::: DATA SECTION

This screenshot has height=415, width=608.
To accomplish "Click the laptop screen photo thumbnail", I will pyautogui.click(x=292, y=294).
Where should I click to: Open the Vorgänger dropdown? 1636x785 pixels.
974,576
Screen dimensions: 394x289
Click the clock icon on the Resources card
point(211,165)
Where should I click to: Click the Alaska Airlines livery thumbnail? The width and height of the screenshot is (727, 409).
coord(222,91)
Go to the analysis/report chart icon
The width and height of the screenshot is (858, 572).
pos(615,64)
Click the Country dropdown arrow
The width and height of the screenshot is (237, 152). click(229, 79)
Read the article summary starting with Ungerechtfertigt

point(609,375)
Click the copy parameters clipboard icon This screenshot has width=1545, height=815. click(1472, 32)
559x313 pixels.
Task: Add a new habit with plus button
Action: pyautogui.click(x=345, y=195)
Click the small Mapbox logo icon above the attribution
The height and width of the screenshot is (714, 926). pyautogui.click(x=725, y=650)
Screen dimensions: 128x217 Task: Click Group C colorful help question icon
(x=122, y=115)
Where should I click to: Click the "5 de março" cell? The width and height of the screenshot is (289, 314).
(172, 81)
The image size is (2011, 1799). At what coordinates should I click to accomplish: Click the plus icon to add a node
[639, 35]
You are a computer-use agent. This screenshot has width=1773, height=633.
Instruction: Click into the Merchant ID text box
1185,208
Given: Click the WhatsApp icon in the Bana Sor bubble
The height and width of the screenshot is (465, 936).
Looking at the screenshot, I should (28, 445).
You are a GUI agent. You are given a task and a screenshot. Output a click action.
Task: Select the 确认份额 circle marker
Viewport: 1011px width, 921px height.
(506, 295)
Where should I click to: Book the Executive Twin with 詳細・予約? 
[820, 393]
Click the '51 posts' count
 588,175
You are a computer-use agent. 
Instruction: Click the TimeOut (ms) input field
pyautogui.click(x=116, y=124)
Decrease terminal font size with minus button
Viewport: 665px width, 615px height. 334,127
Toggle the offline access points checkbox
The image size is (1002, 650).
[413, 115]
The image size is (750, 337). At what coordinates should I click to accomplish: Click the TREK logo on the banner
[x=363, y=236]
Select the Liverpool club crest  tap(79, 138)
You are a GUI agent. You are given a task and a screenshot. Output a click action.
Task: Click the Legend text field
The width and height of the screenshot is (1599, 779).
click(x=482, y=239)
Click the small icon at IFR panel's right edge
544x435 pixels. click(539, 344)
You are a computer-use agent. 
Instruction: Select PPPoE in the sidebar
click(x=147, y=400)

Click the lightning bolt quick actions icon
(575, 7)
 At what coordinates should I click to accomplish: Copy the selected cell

::::::

PROBLEM TO SOLVE:
Reproduce every one of the records above verbatim, line for line.

RESPONSE BELOW:
This screenshot has height=415, width=608.
To accomplish "Click the laptop screen photo thumbnail", I will pyautogui.click(x=292, y=294).
Where should I click to: Open the Vorgänger dropdown? 1636x785 pixels.
974,576
Screen dimensions: 394x289
Click the clock icon on the Resources card
point(211,165)
Where should I click to: Click the Alaska Airlines livery thumbnail? The width and height of the screenshot is (727, 409).
coord(222,91)
Go to the analysis/report chart icon
The width and height of the screenshot is (858, 572).
pos(615,64)
Click the Country dropdown arrow
The width and height of the screenshot is (237, 152). click(229, 79)
Read the article summary starting with Ungerechtfertigt

point(609,375)
Click the copy parameters clipboard icon This screenshot has width=1545, height=815. click(1472, 32)
559x313 pixels.
Task: Add a new habit with plus button
Action: pyautogui.click(x=345, y=195)
Click the small Mapbox logo icon above the attribution
The height and width of the screenshot is (714, 926). pyautogui.click(x=725, y=650)
Screen dimensions: 128x217 Task: Click Group C colorful help question icon
(x=122, y=115)
Where should I click to: Click the "5 de março" cell? The width and height of the screenshot is (289, 314).
(172, 81)
The image size is (2011, 1799). At what coordinates should I click to accomplish: Click the plus icon to add a node
[639, 35]
You are a computer-use agent. This screenshot has width=1773, height=633.
Instruction: Click into the Merchant ID text box
1185,208
Given: Click the WhatsApp icon in the Bana Sor bubble
The height and width of the screenshot is (465, 936).
Looking at the screenshot, I should (28, 445).
You are a GUI agent. You are given a task and a screenshot. Output a click action.
Task: Select the 确认份额 circle marker
Viewport: 1011px width, 921px height.
(506, 295)
Where should I click to: Book the Executive Twin with 詳細・予約? 
[820, 393]
Click the '51 posts' count
 588,175
You are a computer-use agent. 
Instruction: Click the TimeOut (ms) input field
pyautogui.click(x=116, y=124)
Decrease terminal font size with minus button
Viewport: 665px width, 615px height. 334,127
Toggle the offline access points checkbox
The image size is (1002, 650).
[413, 115]
The image size is (750, 337). At what coordinates should I click to accomplish: Click the TREK logo on the banner
[x=363, y=236]
Select the Liverpool club crest  tap(79, 138)
You are a GUI agent. You are given a task and a screenshot. Output a click action.
Task: Click the Legend text field
The width and height of the screenshot is (1599, 779).
click(x=482, y=239)
Click the small icon at IFR panel's right edge
544x435 pixels. click(539, 344)
You are a computer-use agent. 
Instruction: Select PPPoE in the sidebar
click(x=147, y=400)

Click the lightning bolt quick actions icon
(575, 7)
 At what coordinates should I click to accomplish: Copy the selected cell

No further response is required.